● **WORK TO COMPLETE**: Copy the records below line for line, leaving every one unchanged.

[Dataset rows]
┌──
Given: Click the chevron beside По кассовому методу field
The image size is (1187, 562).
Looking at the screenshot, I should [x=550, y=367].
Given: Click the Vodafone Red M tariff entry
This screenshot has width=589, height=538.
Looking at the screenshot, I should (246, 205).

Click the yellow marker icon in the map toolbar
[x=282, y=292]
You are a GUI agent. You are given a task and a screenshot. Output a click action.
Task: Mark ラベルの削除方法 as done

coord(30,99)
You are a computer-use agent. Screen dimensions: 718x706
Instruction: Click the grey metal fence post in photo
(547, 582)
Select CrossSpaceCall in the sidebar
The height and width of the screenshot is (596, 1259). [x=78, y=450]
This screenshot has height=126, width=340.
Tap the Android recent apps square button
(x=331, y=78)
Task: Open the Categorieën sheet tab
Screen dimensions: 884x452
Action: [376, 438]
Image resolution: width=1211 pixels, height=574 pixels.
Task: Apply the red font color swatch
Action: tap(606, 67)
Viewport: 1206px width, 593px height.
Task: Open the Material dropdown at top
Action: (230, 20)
└──
● **RESULT OF THIS EXERCISE**:
Given: Click the chevron beside По кассовому методу field
The image size is (1187, 562).
Looking at the screenshot, I should [x=550, y=367].
Given: Click the Vodafone Red M tariff entry
This screenshot has width=589, height=538.
Looking at the screenshot, I should (246, 205).

Click the yellow marker icon in the map toolbar
[x=282, y=292]
You are a GUI agent. You are given a task and a screenshot. Output a click action.
Task: Mark ラベルの削除方法 as done

coord(30,99)
You are a computer-use agent. Screen dimensions: 718x706
Instruction: Click the grey metal fence post in photo
(547, 582)
Select CrossSpaceCall in the sidebar
The height and width of the screenshot is (596, 1259). [x=78, y=450]
This screenshot has height=126, width=340.
Tap the Android recent apps square button
(x=331, y=78)
Task: Open the Categorieën sheet tab
Screen dimensions: 884x452
Action: [376, 438]
Image resolution: width=1211 pixels, height=574 pixels.
Task: Apply the red font color swatch
Action: tap(606, 67)
Viewport: 1206px width, 593px height.
Task: Open the Material dropdown at top
Action: (230, 20)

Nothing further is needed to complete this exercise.